▸ **PROBLEM TO WORK ON**:
Find the line with "Task: Click the pencil icon for MGMT table" in the entries below. Repeat it, every following line, and the line with "The height and", exactly and with nothing added.

▸ **STORED DATA**:
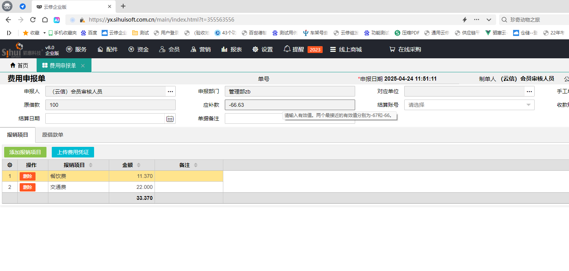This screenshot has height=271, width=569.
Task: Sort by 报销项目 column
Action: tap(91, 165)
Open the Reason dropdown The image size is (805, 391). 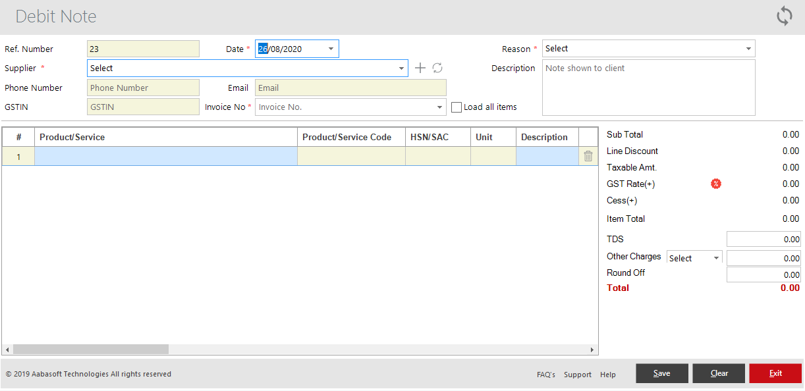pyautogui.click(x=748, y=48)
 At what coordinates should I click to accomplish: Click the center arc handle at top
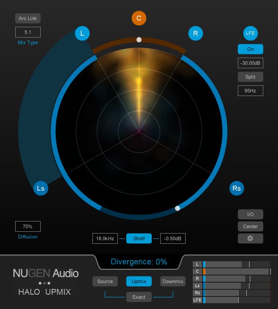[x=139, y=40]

* * *

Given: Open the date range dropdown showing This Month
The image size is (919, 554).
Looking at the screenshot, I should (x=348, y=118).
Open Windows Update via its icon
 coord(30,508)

--

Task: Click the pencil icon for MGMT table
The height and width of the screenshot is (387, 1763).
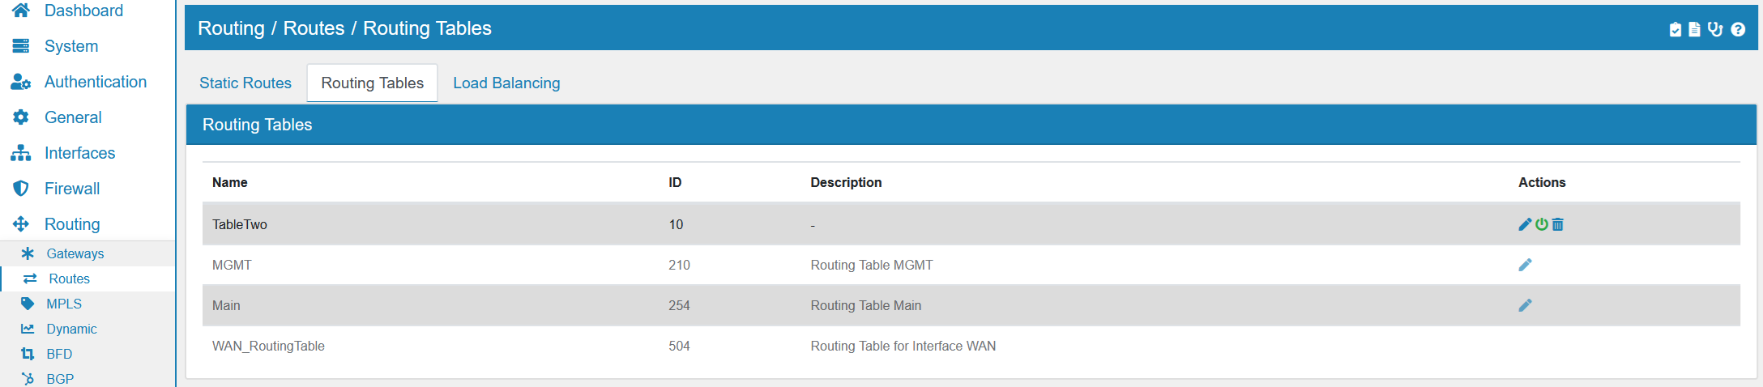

▸ **RESULT FOR THIS TASK**:
Task: Click the pencil icon for MGMT table
The height and width of the screenshot is (387, 1763).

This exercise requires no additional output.